Segment Start: MATERIAL FOR THE TASK

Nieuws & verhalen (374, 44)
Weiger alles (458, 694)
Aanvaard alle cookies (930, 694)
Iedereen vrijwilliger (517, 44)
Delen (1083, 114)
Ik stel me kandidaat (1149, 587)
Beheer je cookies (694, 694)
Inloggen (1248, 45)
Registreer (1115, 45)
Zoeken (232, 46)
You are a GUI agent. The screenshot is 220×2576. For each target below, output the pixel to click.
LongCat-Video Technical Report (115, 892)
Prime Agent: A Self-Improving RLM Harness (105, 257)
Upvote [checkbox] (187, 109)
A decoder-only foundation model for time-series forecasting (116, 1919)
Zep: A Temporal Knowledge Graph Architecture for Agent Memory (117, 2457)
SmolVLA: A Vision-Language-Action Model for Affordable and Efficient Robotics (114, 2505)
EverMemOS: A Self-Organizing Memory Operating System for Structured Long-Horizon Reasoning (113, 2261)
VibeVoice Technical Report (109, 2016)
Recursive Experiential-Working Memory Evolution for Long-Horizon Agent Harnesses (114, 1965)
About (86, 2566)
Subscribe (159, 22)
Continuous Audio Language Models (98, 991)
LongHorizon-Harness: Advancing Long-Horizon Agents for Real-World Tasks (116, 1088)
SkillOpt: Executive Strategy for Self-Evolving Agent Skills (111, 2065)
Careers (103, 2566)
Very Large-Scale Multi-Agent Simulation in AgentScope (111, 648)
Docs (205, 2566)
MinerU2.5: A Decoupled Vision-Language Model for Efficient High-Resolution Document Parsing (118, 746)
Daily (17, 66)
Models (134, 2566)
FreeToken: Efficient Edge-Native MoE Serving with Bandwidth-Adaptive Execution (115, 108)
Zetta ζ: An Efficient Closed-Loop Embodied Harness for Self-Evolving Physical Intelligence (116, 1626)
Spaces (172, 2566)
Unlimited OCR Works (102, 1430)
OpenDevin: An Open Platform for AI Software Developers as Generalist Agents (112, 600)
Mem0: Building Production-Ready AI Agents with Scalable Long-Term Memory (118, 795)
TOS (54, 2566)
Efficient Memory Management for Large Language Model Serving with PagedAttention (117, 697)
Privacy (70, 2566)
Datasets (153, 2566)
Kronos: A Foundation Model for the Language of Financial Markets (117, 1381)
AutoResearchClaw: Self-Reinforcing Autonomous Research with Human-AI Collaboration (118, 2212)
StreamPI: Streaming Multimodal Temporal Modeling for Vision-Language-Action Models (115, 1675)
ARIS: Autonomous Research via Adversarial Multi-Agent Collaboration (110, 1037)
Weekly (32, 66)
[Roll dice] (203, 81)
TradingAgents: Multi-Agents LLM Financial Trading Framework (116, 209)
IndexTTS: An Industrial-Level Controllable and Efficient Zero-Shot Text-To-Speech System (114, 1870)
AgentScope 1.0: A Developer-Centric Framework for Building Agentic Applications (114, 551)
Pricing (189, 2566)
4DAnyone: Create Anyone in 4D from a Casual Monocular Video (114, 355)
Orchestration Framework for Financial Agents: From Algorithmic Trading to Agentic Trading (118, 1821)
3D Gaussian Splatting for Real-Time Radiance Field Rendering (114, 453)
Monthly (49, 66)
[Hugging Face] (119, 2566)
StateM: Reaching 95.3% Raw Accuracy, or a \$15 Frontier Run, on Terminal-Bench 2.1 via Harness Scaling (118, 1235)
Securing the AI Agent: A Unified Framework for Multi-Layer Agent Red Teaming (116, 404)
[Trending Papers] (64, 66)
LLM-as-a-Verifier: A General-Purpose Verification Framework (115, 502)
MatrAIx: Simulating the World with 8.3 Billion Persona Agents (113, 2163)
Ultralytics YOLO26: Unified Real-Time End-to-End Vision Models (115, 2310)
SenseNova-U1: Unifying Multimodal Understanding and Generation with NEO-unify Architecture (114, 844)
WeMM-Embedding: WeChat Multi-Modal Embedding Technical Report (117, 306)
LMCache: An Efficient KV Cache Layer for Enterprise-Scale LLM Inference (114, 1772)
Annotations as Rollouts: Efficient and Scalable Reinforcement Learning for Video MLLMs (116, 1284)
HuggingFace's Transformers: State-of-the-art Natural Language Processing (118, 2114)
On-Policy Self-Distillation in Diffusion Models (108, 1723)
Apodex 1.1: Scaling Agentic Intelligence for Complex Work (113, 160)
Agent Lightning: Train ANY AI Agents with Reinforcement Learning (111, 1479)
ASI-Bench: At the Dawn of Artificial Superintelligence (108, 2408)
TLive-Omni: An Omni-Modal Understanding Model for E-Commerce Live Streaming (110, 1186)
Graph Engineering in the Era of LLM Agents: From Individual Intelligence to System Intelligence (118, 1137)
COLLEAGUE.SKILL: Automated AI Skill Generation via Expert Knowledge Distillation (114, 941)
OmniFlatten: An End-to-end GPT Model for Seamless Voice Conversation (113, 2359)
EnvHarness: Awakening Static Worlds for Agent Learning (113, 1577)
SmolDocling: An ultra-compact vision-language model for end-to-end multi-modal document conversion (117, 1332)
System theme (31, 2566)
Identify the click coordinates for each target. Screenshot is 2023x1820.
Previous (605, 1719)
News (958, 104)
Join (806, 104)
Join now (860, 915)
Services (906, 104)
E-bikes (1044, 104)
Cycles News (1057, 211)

Segment End: MATERIAL FOR THE TASK

#### TASK STATEMENT
Starting at the line above that contains "OmniFlatten: An End-to-end", repeat each line exactly up to and including the line that contains "Services (906, 104)", and stop there.

#### TASK RESULT
OmniFlatten: An End-to-end GPT Model for Seamless Voice Conversation (113, 2359)
EnvHarness: Awakening Static Worlds for Agent Learning (113, 1577)
SmolDocling: An ultra-compact vision-language model for end-to-end multi-modal document conversion (117, 1332)
System theme (31, 2566)
Identify the click coordinates for each target. Screenshot is 2023x1820.
Previous (605, 1719)
News (958, 104)
Join (806, 104)
Join now (860, 915)
Services (906, 104)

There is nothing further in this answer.